Abstract: The prevalence of uncertainty in models of engineering and the natural sciences necessitate the inclusion of random parameters in the underlying partial differential equations (PDEs). The resulting decision problems governed by the solution of such random PDEs are infinite dimensional stochastic optimization problems. In order to obtain risk-averse optimal decisions in the face of such uncertainty, it is common to employ risk measures in the objective function. This leads to risk-averse PDE-constrained optimization problems. We propose a method for solving such problems in which the risk measures are convex combinations of the mean and conditional value-at-risk (CVaR). Since these risk measures can be evaluated by solving a related inequality-constrained optimization problem, we propose a log-barrier technique to approximate the risk measure, which leads to a new continuously differentiable convex risk measure: the log-barrier risk measure. We  prove consistency of the approximation via a variational convergence technique. Using the differentiability of the log-barrier risk measure, we derive first-order optimality conditions reminiscent of interior point approaches in nonlinear programming. We study the associated Newton systems in full and reduced form and provide a sufficient condition for local superlinear convergence in the continuous setting. For the discretization of the problem, we employ novel low-rank tensor methods. The presentation concludes with numerical examples.

This is joint work with Sebastian Garreis and Thomas Surowiec.

Short Bio

Michael Ulbrich is Professor of Mathematics and Director of the Chair of Mathematical Optimization at the Technical University of Munich (TUM), Germany, since 2006. From 2007 to 2010, he served as the Dean of Academic Affairs and 2012-2015 as the Vice Dean of the Department of Mathematics at TUM. He is a secondary member of the Department of Informatics. Before joining TUM, he was a Professor at the University of Hamburg (2002-2006) and the Coordinator of the Center for Optimization and Approximation (2003-2006). Funded by the German Research Foundation (DFG), he spent extended research stays at Rice University, Houston, TX in 1996/97 and 1999/2000. In 1996 he received his doctorate and in 2002 his Habilitation at TUM.

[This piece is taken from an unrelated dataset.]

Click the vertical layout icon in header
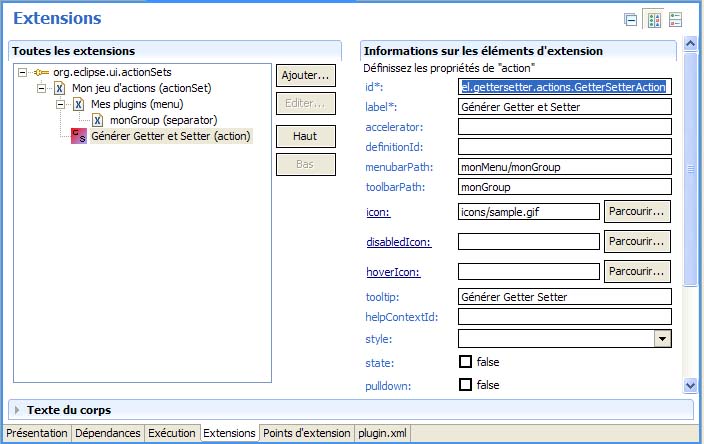Image resolution: width=704 pixels, height=444 pixels. pos(654,19)
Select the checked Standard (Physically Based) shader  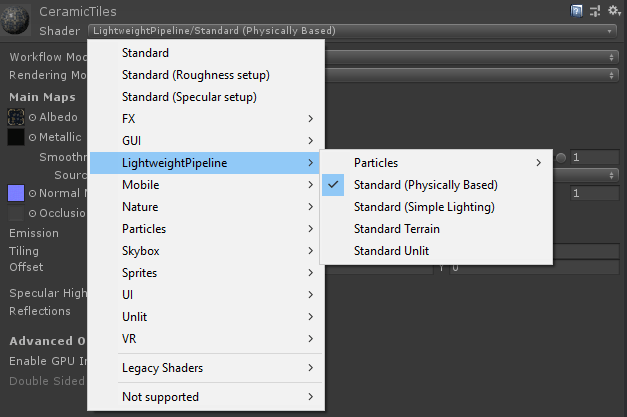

The research of Michael Ulbrich centers on the theory, numerical methods, and applications of large-scale nonlinear optimization, PDE-constrained optimization and control, variational inequalities, and nonsmooth problems. His work is often related to applications, e.g., in the context of shape optimization and control of fluid flows, parameter identification, or the analysis of human motion. Michael Ulbrich is a PI and a member of the Steering Committee of the DFG Priority Program SPP 1962 ``Non-smooth and Complementarity-based Distributed Parameter Systems: Simulation and Hierarchical Optimization'' and a PI of the DFG/FWF International Research Training Group IGDK 1754 Munich-Graz ``Optimization and Numerical Analysis for Partial Differential Equations with Nonsmooth Structures''.

He has published two monographs in the field of PDE-constrained optimization (MOS-SIAM and Springer) and an introductory book on nonlinear optimization (Springer). Michael Ulbrich received the Howard Rosenbrock Prize 2015 (with M. Simon). He serves on the editorial boards of Mathematical Programming Computation, SIAM Journal on Scientific Computing, Optimization and Engineering, and Numerical Algebra, Control and Optimization.